For this sourdough pizza, I think I may have left the crust on the stove for too long so the bottom was a little burnt. Although it was puffed, the crumb wasn't as open as the commercially yeasted pizza dough I had made before, but I think that was also because it had remained too long on the stove.
This stove-and-grill method is more involved than baking completely in the oven, but I think the effort is worth it.
See who else went on the sourdough pizza adventure:
|The bottom is a little burnt but none the worse for taste|
Sourdough Pizza Crust280g strong bread flour
40g cake (superfine) flour
1 tsp salt
210g (1 cup) fed sourdough starter
1 tbsp olive oil
120g tepid water
In a mixing bowl, combine the bread and cake flours and salt together well. Add the starter, olive oil and water and stir everything together with a large wooden spoon until well blended. The dough should be shaggy (coarse) and a little sticky. Rest for 5 minutes.
If using a mixer, use the dough hook and mix on medium-low speed, or continue mixing with the wooden spoon for 2-3 minutes until the dough is smoother but still soft and supple. It will be tacky but not sticky. If it is still crumbly, add a little more water; if it is sticky, add a little more flour. Rest for 5 minutes.
Continue kneading in the mixer, or if kneading by hand, spread a little oil on a work surface and on your hands. Transfer the dough to the oiled surface. Knead the dough until smooth and elastic, about 10 minutes.
Form into a ball and place in a lightly oiled mixing bowl. Cover and leave to double in size.
Alternatively, divide dough into 2 or 3 portions and place each portion in a separate bowl. Place bowls in large plastic bags and refrigerate overnight. Remove dough from the refrigerator 1½-2 hours before making the pizzas.

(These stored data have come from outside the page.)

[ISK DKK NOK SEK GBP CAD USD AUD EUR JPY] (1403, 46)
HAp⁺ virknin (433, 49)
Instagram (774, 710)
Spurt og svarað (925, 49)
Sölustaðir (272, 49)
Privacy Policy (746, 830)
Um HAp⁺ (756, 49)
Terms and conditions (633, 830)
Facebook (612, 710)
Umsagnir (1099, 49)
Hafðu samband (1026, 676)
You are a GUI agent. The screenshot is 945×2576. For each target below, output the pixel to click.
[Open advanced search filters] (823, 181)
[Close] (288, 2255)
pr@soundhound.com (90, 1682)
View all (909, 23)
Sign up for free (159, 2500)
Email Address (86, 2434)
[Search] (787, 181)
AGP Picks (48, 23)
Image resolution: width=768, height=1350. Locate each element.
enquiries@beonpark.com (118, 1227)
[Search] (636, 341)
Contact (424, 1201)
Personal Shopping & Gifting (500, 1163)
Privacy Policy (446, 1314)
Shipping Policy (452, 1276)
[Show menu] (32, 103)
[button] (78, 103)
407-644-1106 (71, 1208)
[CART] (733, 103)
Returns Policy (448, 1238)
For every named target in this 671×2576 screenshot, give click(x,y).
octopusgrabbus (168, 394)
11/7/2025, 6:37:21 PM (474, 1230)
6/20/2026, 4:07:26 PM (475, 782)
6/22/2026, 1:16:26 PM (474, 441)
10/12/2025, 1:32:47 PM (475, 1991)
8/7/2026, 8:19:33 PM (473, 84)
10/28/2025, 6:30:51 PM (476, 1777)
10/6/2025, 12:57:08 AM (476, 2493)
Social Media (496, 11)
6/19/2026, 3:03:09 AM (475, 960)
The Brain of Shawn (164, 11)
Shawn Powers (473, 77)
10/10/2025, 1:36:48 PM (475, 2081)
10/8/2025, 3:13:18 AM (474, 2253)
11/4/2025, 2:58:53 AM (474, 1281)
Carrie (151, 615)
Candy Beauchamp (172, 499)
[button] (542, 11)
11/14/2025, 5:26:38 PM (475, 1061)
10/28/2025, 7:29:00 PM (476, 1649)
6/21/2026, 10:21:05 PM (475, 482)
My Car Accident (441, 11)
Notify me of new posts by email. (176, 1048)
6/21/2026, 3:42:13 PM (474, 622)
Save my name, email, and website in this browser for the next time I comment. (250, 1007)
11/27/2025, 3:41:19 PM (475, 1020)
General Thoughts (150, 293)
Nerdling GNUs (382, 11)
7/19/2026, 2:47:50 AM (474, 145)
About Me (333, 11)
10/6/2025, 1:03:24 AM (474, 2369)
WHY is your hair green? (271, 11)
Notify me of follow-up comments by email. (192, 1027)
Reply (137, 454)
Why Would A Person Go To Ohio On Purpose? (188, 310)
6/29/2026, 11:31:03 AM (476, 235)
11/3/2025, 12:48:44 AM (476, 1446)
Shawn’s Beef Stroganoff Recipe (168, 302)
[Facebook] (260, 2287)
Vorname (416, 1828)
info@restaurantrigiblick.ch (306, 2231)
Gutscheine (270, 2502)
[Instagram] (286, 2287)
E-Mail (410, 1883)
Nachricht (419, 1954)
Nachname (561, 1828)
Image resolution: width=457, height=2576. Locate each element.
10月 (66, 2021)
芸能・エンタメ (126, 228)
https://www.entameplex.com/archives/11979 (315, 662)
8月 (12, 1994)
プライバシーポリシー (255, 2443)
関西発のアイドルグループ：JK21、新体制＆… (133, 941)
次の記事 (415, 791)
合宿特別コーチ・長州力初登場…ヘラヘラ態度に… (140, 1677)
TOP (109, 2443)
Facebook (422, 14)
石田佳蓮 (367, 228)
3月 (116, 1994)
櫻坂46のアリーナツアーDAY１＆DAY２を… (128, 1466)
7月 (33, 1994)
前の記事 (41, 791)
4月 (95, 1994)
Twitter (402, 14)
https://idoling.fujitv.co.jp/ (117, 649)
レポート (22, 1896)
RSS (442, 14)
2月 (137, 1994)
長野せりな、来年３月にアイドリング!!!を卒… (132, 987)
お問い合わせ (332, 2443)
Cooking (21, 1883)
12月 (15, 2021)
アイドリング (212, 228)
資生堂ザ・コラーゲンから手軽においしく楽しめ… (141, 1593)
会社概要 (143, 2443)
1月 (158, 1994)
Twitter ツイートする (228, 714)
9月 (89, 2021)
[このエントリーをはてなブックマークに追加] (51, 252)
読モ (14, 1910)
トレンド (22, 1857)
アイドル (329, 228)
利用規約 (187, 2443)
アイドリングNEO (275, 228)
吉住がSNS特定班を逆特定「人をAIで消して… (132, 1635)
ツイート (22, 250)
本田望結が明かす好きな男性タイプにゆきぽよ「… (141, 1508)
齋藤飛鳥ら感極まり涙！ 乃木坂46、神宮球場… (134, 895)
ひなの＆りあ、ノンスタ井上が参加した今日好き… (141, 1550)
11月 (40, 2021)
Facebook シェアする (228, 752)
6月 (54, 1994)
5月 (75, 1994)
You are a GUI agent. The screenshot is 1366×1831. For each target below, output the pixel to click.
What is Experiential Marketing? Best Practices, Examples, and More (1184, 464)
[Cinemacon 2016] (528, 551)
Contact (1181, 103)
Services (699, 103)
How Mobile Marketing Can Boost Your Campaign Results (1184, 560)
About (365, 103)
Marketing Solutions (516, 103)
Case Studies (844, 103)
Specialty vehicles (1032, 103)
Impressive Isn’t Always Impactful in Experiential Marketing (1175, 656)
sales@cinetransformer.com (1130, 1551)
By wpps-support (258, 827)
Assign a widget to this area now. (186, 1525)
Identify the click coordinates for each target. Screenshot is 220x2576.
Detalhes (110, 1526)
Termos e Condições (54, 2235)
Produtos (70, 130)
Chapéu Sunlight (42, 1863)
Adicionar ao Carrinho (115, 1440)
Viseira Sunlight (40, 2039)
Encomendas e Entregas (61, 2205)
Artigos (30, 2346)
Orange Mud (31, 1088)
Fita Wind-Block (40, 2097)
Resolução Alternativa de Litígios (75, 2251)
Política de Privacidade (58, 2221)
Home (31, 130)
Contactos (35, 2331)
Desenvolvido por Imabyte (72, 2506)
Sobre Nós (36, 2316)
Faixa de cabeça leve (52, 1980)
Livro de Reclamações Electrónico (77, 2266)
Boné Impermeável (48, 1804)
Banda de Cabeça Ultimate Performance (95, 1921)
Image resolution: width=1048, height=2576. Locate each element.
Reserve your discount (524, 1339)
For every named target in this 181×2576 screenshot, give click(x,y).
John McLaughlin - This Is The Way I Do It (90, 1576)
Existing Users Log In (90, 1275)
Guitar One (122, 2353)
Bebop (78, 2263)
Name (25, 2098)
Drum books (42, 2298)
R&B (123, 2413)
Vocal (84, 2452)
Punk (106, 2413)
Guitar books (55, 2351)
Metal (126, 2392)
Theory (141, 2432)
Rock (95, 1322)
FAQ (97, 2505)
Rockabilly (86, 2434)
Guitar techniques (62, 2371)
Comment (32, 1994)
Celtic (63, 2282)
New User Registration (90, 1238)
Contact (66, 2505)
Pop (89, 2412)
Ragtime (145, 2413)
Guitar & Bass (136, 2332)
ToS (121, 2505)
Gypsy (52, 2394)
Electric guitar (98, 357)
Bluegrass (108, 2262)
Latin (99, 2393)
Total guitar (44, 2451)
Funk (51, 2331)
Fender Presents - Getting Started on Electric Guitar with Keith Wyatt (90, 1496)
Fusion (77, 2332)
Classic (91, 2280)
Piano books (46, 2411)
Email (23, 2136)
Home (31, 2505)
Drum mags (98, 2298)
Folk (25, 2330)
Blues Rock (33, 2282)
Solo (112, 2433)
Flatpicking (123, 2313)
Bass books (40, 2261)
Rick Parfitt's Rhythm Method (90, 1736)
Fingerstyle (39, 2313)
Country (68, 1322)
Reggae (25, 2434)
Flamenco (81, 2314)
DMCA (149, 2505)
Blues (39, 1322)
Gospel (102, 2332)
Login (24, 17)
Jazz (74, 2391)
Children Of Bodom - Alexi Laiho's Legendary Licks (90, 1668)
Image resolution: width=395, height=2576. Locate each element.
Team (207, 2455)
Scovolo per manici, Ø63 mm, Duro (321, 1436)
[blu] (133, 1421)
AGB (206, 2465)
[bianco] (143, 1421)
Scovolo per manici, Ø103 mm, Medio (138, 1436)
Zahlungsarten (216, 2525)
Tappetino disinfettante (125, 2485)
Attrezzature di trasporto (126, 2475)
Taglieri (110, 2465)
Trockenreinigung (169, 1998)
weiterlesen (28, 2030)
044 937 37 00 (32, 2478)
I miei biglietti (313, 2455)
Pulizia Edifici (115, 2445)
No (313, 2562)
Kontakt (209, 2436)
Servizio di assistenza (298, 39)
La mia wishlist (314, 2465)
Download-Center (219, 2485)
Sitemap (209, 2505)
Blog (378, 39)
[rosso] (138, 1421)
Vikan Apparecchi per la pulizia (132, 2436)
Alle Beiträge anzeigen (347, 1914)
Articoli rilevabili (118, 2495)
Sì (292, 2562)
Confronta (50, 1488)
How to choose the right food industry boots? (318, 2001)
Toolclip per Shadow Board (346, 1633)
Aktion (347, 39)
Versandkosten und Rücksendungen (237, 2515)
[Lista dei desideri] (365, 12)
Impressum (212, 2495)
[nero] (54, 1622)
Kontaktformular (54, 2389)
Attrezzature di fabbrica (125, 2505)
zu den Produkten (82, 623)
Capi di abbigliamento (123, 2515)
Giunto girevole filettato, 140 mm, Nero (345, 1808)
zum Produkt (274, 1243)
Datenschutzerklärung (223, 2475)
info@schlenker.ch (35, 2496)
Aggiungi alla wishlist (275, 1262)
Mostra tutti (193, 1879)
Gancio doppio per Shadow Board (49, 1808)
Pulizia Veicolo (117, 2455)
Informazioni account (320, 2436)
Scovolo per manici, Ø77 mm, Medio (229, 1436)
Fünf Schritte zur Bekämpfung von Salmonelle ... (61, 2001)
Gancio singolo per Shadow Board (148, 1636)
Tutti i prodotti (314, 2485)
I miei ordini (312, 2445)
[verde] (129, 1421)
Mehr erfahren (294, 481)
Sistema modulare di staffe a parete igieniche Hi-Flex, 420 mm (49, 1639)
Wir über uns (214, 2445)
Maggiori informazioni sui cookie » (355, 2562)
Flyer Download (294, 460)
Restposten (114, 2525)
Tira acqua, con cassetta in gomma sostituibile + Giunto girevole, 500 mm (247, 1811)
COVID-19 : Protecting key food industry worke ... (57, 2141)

Pizza with Feta, Sun-dried Tomatoes and Basil Leaves
3 balls Sourdough Pizza Crust Dough
1 block of feta, crumbled
3-4 slices bottled sun-dried tomatoes (sliced into slivers) + oil
1 bunch fresh basil, leaves picked
Plain or bread flour, for dusting
Put about a handful of flour in a bowl. Use some to dust the work surface. Working with one portion of dough, form it into a ball and dip the bottom into the flour. Place on the work surface and gently stretch it with your fingers to form a disk large enough to fit the fit of your pan, leaving the outer 2.5cm edge slightly thicker than the centre. It doesn’t have to be a perfect circle.
Have all the ingredients ready next to the stove top. Preheat the oven’s overhead grill to high and arrange an oven rack so that you can just fit a cast iron or heavy-bottomed oven-proof stainless steel frying pan (with metal handle) on top of it.
Heat the frying pan on the stove over high heat until lightly smoking, about 3 minutes. Dust the frying pan with flour, tap out excess (remember, the pan is hot). Transfer the dough round to the pan. It should fill up the entire bottom surface. The dough should start puffing up after about 30 seconds. Working quickly, spread some feta and sliced sun-dried tomatoes over the centre of the dough. Season with salt and drizzle with the oil from the sun-dried tomatoes. Transfer frying pan to the oven and grill until pizza is puffed and darkly charred in spots (2-4 minutes). Return the pan to the stove top and scatter a few basil leaves over the surface. Cook until the bottom is darkly charred in spots.
Transfer the pizza to a cutting board and serve immediately. Make two more pizzas the same way.
* * *Here's the recipe for the tomato sauce I used in the Pizza "Margherita".
No-Cook Tomato Sauce
1 (400g) can whole peeled Italian tomatoes
A few grinds of freshly ground black pepper
½ tsp dried oregano
1 large clove garlic, finely minced
1 tbsp red wine vinegar or freshly squeezed
Salt to taste
Place tomatoes in a sieve over a bowl and drain the juice. Squeeze the tomatoes to crush them. Use the juice for another dish. Place the crushed tomatoes in a bowl with the remaining ingredients. If not using immediately, store in a tightly covered container in the refrigerator for up to 1 week.